Balo concentric sclerosis. This acute CNS idiopathic inflammatory demyelinating disease is pathologically and radiographically characterized by a unique pattern of concentric demyelination. Josef Balo from Hungary first characterized the pathology of this disease in 1928 (Balo 1928). Balo described a 23-year-old gentleman presenting with progressive right hemiparesis and numbness. Patients with Balo concentric sclerosis have traditionally been thought to have an acute fulminant presentation with rapid progression to death within 1 year, similar to Marburg acute multiple sclerosis; however, some people with Balo-like lesions detected on MRI have favorable outcomes (Karaarslan et al 2001; Hardy and Miller 2014). MRI is characterized by lesions with alternating concentric hyperintense and hypointense rings that may enhance with gadolinium (Ng et al 1999). Lesions range in size from 1 centimeter to large sections of a cerebral hemisphere. Their distinctive appearance allows them to be distinguished from lesions in other CNS tumefactive disorders. The diagnosis of Balo concentric sclerosis is typically made based on MRI or autopsy findings demonstrating the pathologic hallmark of concentric demyelination.
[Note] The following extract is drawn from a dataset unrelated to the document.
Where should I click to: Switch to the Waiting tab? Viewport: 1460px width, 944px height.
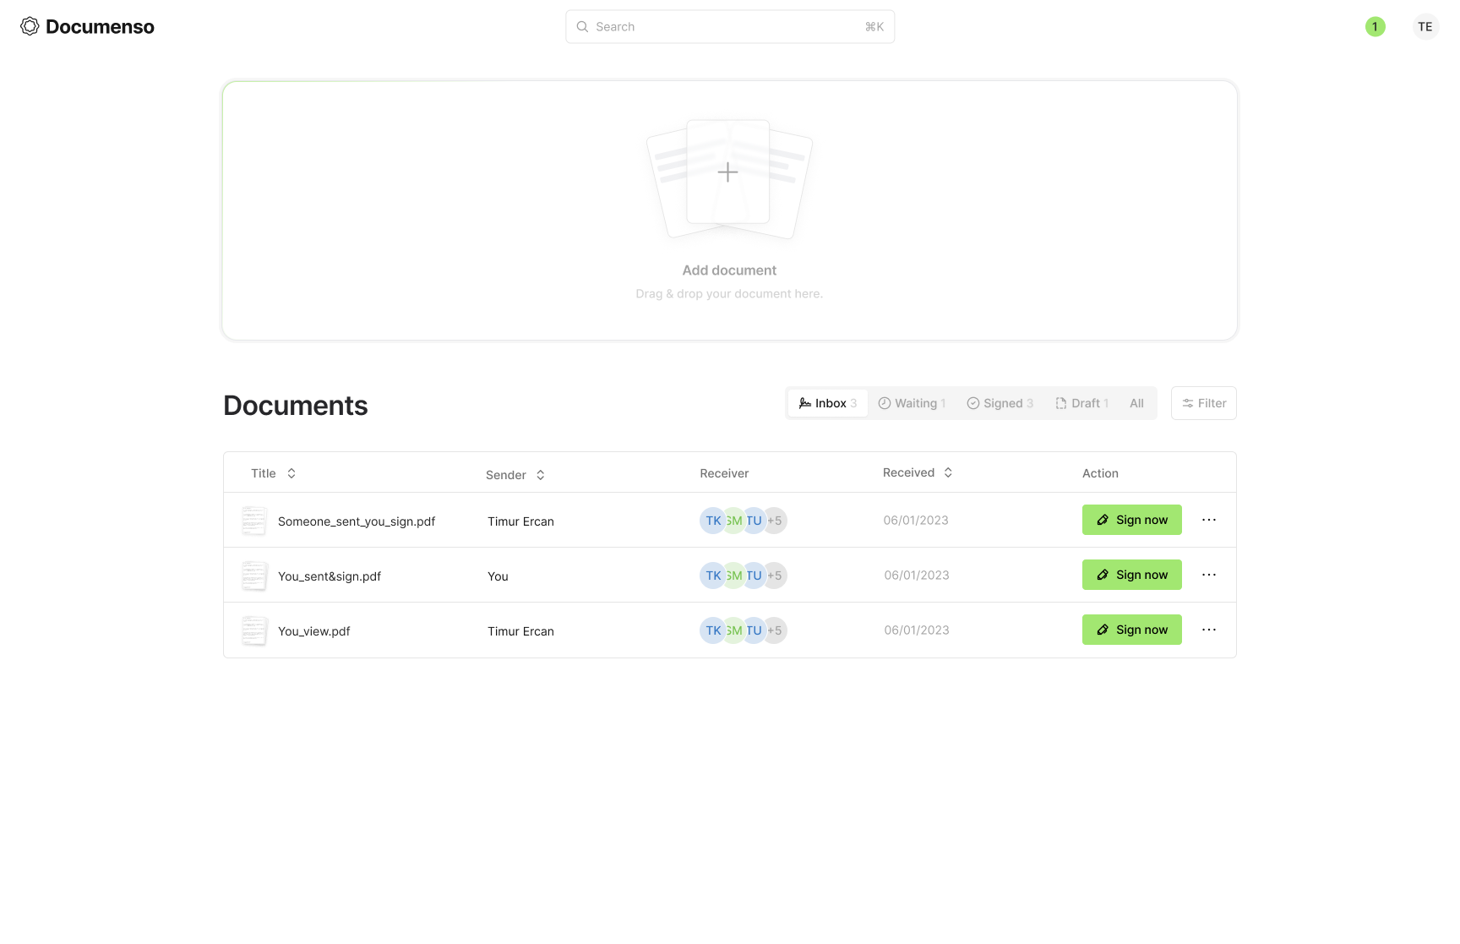click(912, 403)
Concentric CNS lesions can also rarely occur in other demyelinating disorders. Two case reports of patients with Balo-like brainstem lesions have been described. One patient had neuromyelitis optica (Graber et al 2009), and the other had multiple sclerosis (Kishimoto et al 2008). Balo-like lesions have also been described in patients with progressive multifocal leukoencephalopathy (Markiewicz et al 1977), cerebral autosomal dominant arteriopathy with subcortical infarcts and leukoencephalopathy (Chitnis and Hollmann 2012), and a patient with active hepatitis C and CSF positive for human herpes virus 6 (Ferreira et al 2011).

Schilder disease (myelinoclastic diffuse sclerosis). This very rare CNS idiopathic inflammatory demyelinating disease was initially described by Paul Schilder in 1912. It is a progressive, degenerative, demyelinating disorder of the CNS that usually begins in childhood or young adulthood (mostly males between the ages of 7 and 12). A number of patients initially diagnosed with Schilder disease were subsequently found to have other CNS disorders, including metabolic and hereditary leukodystrophies (eg, adrenoleukodystrophy = Addison-Schilder disease). Schilder disease typically causes bilateral, large hemispheric demyelinating lesions with progressively larger lesions that interfere with motor function, speech, personality, hearing, and vision and, ultimately, autonomic functions. In 1986, Poser and colleagues proposed criteria for this diagnosis (Poser et al 1986). It is difficult to distinguish Schilder disease from acute or subacute fulminant multiple sclerosis.